[Listed records]

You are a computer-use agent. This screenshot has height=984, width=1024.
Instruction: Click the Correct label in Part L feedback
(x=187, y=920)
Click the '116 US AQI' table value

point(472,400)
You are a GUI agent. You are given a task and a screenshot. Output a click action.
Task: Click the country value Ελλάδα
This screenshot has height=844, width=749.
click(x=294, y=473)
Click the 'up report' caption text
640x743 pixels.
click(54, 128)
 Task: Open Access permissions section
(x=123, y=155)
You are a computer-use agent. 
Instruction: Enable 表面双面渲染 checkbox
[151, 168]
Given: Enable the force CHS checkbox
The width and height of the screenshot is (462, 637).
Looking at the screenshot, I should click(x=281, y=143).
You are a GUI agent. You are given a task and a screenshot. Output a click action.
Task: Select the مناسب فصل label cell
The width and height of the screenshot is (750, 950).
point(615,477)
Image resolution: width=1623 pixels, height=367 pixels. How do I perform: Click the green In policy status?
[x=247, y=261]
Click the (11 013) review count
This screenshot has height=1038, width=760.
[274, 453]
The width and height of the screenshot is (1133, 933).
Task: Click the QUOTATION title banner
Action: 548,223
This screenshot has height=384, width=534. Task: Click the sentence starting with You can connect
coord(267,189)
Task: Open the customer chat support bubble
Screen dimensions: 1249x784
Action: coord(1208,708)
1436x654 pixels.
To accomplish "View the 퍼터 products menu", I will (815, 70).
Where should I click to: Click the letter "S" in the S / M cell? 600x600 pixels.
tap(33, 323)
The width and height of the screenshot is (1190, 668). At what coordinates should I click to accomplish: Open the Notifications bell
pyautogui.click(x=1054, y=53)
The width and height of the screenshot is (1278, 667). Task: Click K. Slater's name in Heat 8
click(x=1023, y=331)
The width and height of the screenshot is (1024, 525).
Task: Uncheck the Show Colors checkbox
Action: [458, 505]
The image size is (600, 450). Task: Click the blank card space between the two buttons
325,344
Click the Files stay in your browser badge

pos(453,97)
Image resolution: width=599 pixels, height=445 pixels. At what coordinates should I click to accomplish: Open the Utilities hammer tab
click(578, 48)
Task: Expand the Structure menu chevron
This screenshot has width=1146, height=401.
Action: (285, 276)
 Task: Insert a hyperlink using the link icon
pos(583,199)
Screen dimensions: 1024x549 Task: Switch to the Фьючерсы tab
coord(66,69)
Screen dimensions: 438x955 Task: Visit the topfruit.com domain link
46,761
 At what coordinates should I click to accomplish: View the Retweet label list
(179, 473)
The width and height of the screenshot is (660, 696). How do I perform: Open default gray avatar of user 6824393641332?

[/Listed records]

### Assigned task
Go through the listing above and copy each line where the string "computer" appears.

### Completed task
You are a computer-use agent. This screenshot has height=984, width=1024.
You are a computer-use agent. 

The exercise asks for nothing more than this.